- Education: University of Windsor (BS)
- Known for: Co-founding Research in Motion Design of the BlackBerry device

= Douglas Fregin =

Canadian businessman and electrical engineer

Doug Fregin is a Canadian entrepreneur and engineer. He is best known as the co-founder of Research In Motion (now known as BlackBerry) alongside his childhood friend, Mike Lazaridis.

== Early life and education ==
Fregin had been friends with Mike Lazaridis since grade school. Fregin studied electrical engineering at the University of Windsor. After university, they developed a video signaling device.

== Research In Motion (RIM) and achievements ==
In 1984, Fregin and Lazaridis founded Research In Motion to market their device. In February 1985, they received a $15,000 Ontario New Ventures loan.

Fregin helped design the initial circuit boards used in the company's wireless technology.
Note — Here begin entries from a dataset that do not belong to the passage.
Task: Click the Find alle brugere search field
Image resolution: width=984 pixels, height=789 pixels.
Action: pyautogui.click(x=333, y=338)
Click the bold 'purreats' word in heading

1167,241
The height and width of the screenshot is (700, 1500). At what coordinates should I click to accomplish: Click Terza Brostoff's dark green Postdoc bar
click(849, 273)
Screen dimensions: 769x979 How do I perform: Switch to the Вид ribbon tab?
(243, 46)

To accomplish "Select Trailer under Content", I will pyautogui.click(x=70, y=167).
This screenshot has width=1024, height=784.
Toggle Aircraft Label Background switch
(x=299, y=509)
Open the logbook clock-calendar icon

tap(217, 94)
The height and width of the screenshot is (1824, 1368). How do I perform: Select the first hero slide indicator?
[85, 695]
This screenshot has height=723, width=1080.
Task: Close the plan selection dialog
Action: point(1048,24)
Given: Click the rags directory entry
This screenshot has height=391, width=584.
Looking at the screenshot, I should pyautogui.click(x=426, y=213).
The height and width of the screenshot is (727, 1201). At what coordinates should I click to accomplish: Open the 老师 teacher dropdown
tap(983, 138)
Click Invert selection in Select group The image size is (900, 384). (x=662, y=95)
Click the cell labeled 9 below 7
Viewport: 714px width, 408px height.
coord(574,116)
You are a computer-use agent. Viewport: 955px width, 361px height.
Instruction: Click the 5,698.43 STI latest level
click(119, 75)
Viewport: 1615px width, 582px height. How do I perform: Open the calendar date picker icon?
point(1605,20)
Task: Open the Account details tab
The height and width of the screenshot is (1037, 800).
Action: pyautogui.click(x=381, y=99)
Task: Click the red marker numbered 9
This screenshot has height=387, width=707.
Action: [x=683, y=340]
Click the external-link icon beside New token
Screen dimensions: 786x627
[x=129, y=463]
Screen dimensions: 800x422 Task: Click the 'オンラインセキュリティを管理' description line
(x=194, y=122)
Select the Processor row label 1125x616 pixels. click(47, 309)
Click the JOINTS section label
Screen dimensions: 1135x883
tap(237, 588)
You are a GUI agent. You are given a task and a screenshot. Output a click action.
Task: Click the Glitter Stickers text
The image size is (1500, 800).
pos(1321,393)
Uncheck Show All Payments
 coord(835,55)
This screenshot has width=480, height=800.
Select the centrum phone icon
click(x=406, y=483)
Beyond the mobile industry, Fregin was also involved in the creation of other technologies at RIM. The DigiSync film reader, developed by RIM, significantly reduced the time required for post-production tasks in film editing. This technology earned RIM both an Emmy and a technical achievement award from the Academy Awards.

In recognition of his contributions, Fregin, along with Eastman Kodak and the National Film Board of Canada, received a Technology and Engineering Emmy Award in 1994 for the 'Development of a Keycode Reader'.

== Ownership and philanthropy ==
As Research In Motion went public in 1997, Fregin's ownership stake in the company amounted to 5% of shares, valued at $23.6 million. Over the years, the value of his ownership increased, and in 2005, he owned 2.7% of RIM, which had a value of $396 million.

In 2000, Fregin donated $10 million to help found the Perimeter Institute for Theoretical Physics.

Fregin retired from his position as vice president of operations at RIM in May 2007. At that time, he held a 2% ownership stake in the company, valued at $1.3 billion.

Canadian Business estimated Fregin's net worth to be $1.72 billion in November 2007.

Fregin sold all his stock in Research In Motion around the same time Apple released the first iPhone.

In response to strategic changes at BlackBerry, Fregin and Lazaridis established Quantum Valley Investments, a venture fund, in March 2013.

They also considered acquiring BlackBerry and engaged Goldman Sachs Group Inc and Centerview Partners LLC to review their options.

==Personal life and recognition==
Beyond his entrepreneurial endeavors, Fregin is known for his low-key and low-profile nature. He is a car enthusiast and participates in Toyota's charitable Pro/Celebrity Race.

Fregin was awarded an Honorary Doctorate of Engineering by the University of Waterloo on June 19, 2022, for his achievements.

==In popular culture==
Fregin was played by Matt Johnson in the 2023 biographical film BlackBerry. Johnson also directed the film.